[Madelon by Mary E. Wilkins Freeman]@TWC D-Link bookMadelon CHAPTER XXIX 12/17
Margaret Bean came timidly to the door, and inquired if he did not want some breakfast.
She had to repeat her query three times, he was writing so busily, and then he answered her "no" as if his thoughts were elsewhere.
The old woman hungrily eyed the paper upon which he was scribbling, and went away with lingering backward glances. Lot Gordon, bending painfully over his desk, using his quill pen, with wary motions of hand and wrist alone, that he might not jar his wounded side, wrote a letter to the bride upon her wedding-journey. "Madelon," wrote Lot, "I pray you to pardon what I have done, and what I am about to do.
The danger of blood-guiltiness and death have I brought upon you, and I now save you in the only way I know.

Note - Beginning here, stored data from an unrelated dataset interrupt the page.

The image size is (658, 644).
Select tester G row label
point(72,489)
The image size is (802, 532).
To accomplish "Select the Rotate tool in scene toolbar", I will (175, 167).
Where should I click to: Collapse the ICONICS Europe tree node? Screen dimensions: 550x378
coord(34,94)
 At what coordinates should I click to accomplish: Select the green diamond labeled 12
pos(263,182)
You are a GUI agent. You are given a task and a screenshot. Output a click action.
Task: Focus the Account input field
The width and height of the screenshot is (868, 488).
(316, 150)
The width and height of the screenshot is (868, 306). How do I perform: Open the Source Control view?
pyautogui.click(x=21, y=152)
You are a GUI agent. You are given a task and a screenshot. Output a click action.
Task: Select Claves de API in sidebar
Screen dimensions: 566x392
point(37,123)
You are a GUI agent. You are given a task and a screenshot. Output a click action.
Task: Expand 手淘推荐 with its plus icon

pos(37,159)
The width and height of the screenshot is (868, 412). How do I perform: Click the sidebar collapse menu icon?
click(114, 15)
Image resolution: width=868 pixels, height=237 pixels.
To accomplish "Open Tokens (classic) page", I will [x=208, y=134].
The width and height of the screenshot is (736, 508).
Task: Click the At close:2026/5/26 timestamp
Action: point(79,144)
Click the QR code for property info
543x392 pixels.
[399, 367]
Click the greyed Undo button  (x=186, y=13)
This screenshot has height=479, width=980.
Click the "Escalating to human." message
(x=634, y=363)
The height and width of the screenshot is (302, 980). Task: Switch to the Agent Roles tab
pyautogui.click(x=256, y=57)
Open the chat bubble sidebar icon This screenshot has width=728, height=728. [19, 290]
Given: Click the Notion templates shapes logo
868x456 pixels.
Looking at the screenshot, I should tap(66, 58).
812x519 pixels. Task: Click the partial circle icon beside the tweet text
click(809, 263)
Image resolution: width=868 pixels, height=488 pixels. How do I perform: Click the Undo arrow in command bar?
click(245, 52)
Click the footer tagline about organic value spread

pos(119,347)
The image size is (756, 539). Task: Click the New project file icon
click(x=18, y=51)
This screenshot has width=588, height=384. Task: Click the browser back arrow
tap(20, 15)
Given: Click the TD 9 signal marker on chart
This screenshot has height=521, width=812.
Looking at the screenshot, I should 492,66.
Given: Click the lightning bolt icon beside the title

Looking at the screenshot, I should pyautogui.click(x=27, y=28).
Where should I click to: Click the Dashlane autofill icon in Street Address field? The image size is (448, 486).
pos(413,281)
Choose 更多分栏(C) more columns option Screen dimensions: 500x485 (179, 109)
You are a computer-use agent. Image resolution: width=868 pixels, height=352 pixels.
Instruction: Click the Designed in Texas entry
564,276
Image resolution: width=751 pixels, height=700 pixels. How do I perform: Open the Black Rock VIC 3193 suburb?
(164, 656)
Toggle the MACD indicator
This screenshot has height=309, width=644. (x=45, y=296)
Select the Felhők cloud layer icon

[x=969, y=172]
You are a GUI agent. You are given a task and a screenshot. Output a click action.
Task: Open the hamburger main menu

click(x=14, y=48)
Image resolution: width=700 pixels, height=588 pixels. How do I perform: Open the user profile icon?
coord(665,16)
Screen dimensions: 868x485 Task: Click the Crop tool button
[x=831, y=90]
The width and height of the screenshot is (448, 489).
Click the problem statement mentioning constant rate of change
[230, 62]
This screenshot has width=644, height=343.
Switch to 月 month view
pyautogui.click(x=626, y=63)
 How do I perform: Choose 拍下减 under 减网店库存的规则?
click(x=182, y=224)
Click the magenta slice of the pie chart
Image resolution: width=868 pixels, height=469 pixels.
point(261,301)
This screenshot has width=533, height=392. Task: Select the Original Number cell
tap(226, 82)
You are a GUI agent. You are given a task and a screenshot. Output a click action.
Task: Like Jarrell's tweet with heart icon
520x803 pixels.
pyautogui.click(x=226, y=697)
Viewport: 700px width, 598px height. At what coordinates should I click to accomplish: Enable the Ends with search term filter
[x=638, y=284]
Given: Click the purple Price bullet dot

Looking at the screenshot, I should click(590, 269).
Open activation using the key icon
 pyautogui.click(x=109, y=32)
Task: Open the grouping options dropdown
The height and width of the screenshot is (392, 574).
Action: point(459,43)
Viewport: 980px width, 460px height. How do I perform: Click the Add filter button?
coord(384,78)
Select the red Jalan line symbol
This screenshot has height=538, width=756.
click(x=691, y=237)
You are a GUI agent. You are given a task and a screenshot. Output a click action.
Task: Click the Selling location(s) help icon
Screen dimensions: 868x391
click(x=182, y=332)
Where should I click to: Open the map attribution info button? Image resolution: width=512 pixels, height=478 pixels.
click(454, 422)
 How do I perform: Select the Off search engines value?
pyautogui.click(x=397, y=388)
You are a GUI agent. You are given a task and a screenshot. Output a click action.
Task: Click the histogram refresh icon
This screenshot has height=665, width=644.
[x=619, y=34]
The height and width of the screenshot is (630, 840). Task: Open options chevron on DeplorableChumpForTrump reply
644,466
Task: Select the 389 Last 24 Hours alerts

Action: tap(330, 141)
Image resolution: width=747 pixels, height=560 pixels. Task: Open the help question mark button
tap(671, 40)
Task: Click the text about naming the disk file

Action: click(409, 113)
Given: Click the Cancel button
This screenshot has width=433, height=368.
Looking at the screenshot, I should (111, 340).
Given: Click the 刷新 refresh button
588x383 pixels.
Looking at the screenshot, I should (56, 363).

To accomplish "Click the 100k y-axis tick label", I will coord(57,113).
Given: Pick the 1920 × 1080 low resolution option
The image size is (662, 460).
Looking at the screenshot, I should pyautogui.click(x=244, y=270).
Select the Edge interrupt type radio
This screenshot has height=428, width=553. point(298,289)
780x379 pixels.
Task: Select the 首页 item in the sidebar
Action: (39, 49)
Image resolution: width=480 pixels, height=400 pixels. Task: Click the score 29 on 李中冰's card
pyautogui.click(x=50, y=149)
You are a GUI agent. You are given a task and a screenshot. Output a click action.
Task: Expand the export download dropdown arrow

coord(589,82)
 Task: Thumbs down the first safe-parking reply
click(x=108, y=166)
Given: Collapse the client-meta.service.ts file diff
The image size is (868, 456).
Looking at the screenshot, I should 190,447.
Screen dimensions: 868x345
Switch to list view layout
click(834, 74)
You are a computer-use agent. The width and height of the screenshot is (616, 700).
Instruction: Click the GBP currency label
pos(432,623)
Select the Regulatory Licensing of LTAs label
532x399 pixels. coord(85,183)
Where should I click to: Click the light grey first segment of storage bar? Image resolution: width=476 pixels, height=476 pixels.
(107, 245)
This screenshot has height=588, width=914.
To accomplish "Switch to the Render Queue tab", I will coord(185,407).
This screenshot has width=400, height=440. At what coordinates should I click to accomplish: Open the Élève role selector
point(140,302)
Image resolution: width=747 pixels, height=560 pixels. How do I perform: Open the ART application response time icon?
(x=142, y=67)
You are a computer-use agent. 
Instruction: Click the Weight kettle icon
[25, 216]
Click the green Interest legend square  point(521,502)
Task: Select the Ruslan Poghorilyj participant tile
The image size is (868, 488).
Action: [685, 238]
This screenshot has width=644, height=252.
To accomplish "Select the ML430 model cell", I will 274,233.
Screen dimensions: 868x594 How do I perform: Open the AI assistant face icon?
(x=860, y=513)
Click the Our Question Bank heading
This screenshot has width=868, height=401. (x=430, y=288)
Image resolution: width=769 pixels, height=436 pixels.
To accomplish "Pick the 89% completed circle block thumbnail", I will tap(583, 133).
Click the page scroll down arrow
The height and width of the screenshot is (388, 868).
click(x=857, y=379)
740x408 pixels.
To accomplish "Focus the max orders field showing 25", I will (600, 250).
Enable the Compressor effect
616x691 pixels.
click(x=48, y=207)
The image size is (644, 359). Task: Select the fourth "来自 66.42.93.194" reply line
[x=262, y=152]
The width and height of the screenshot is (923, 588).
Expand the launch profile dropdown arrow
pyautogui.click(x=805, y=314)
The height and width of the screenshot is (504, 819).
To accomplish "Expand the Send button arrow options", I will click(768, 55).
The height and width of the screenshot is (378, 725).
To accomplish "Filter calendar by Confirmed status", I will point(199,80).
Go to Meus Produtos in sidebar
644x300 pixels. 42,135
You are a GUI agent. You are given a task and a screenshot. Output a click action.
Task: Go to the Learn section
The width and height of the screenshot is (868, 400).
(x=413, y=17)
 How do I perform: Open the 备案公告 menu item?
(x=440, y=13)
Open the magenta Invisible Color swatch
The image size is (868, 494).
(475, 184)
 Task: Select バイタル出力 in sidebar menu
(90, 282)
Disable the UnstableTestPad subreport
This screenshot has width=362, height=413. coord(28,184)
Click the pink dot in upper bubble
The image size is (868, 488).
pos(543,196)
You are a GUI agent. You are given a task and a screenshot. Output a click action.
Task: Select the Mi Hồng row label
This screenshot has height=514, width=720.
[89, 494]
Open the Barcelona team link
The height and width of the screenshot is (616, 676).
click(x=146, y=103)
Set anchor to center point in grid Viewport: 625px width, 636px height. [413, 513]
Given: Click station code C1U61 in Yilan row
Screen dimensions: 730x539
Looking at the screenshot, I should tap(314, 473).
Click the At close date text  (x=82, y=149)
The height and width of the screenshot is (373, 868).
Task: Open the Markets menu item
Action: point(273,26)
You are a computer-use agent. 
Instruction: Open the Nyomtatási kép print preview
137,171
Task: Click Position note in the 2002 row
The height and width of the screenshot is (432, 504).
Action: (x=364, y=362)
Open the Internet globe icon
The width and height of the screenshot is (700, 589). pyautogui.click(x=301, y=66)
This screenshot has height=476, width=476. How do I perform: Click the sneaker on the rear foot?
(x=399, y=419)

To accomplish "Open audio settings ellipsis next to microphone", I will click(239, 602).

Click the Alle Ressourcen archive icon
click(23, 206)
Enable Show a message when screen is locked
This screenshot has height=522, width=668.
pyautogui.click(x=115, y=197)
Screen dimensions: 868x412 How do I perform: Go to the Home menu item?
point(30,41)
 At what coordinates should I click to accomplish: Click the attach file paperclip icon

I pray you, when you read this, and know what I have done, that you think of me with what charity you may, and that the love which caused the deed may be its saving grace." Lot sat looking at what he had written for a moment, then tore it up, and wrote again: "Madelon,--Alive I claimed nothing, dead I claim your memory, for the sake of the love for which I died." And, after a moment, tore up that also. And then he wrote again, with quivering lips, yet breathing guardedly: "Madelon,--The love that was set betwixt man and woman that the race might not die is one love, but there is another.